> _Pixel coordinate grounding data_

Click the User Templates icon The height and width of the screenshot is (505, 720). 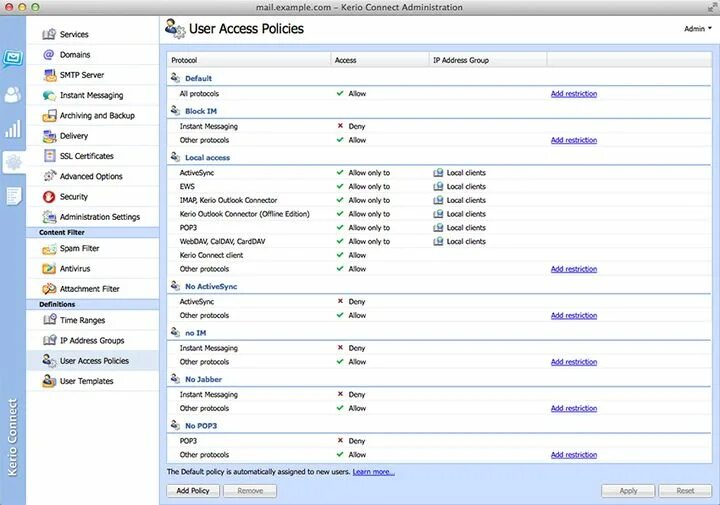coord(49,381)
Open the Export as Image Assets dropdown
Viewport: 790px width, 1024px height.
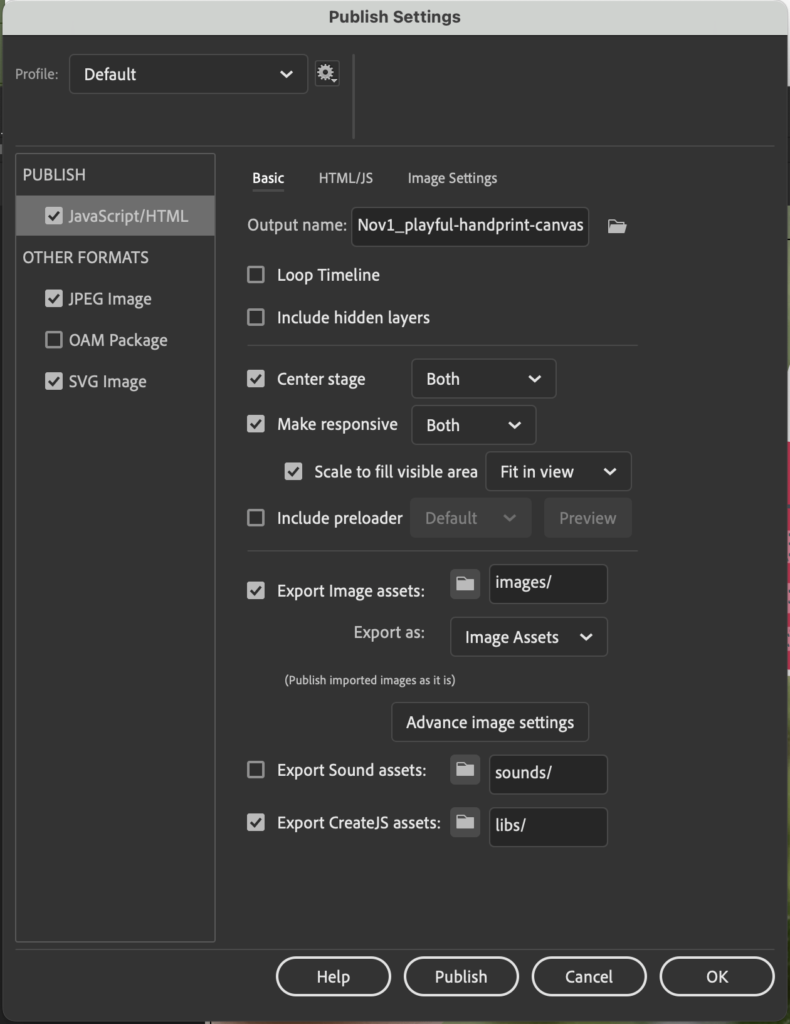click(x=528, y=637)
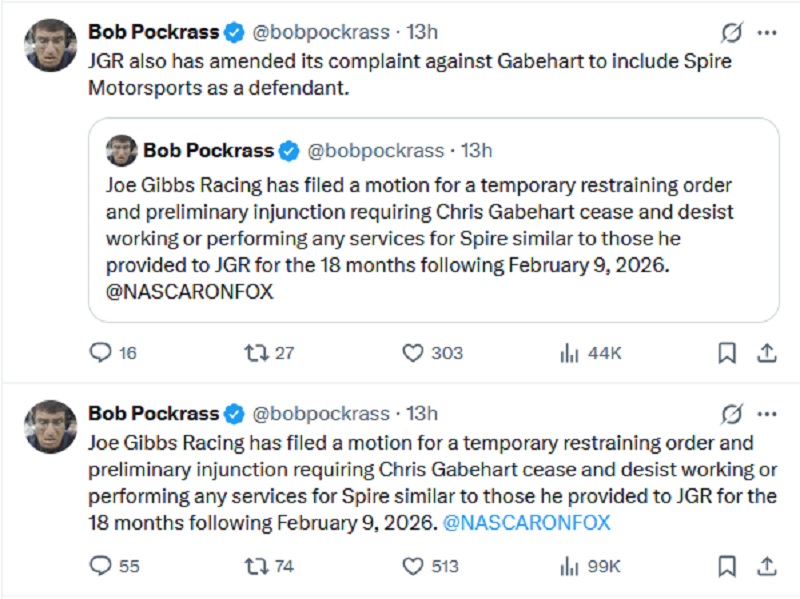Open more options menu on second tweet
This screenshot has height=599, width=800.
(767, 413)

> _Task directions_
Please retype the lines from the one containing "Open the Export as Image Assets dropdown" through the last line of the records above, exactly as written, and leave out any pictures.

> _Written solution_
Open the Export as Image Assets dropdown
Viewport: 790px width, 1024px height.
click(x=528, y=637)
Open more options menu on second tweet
This screenshot has height=599, width=800.
(767, 413)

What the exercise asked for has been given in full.